Aims Although cardiac involvement has prognostic significance in coronavirus disease 2019 (COVID-19) and is associated with severe forms, few studies have explored the prognostic role of transthoracic echocardiography (TTE). We investigated the link between TTE parameters and prognosis in COVID-19. Methods and results Consecutive patients with COVID-19 admitted to 24 French hospitals were retrospectively included. Comprehensive data, including clinical and biological parameters, were recorded at admission.

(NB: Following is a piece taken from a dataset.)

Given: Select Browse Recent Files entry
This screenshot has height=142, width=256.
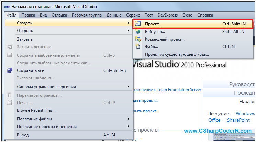Looking at the screenshot, I should click(x=36, y=110).
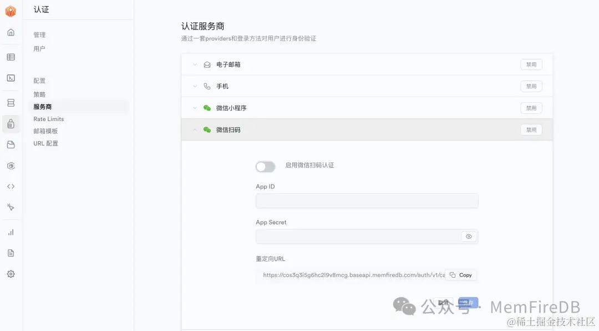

Focused TTE was performed during hospitalization, according to clinical indication. Patients were followed for a primary composite outcome of death or transfer to intensive care unit (ICU) during hospitalization. Among 2878 patients, 445 (15%) underwent TTE. Most of these had cardiovascular risk factors, a history of cardiovascular disease, and were on cardiovascular treatments. Dilatation and dysfunction were observed in, respectively, 12% (48/412) and 23% (102/442) of patients for the left ventricle, and in 12% (47/407) and 16% (65/402) for the right ventricle (RV). Primary composite outcome occurred in 44% (n = 196) of patients [9% (n = 42) for death without ICU transfer and 35% (n = 154) for admission to ICU]. RV dilatation was the only TTE parameter associated with the primary outcome. After adjustment, male sex [hazard ratio (HR) 1.56, 95% confidence interval (CI) 1.09 − 2.25; P = 0.02], higher body mass index (HR 1.10, 95% CI 1.02 − 1.18; P = 0.01), anticoagulation (HR 0.53, 95% CI 0.33 − 0.86; P = 0.01), and RV dilatation (HR 1.66, 95% CI 1.05 − 2.64; P = 0.03) remained independently associated with the primary outcome. Conclusion Echocardiographic evaluation of RV dilatation could be useful for assessing risk of severe COVID-19 developing in hospitalized patients.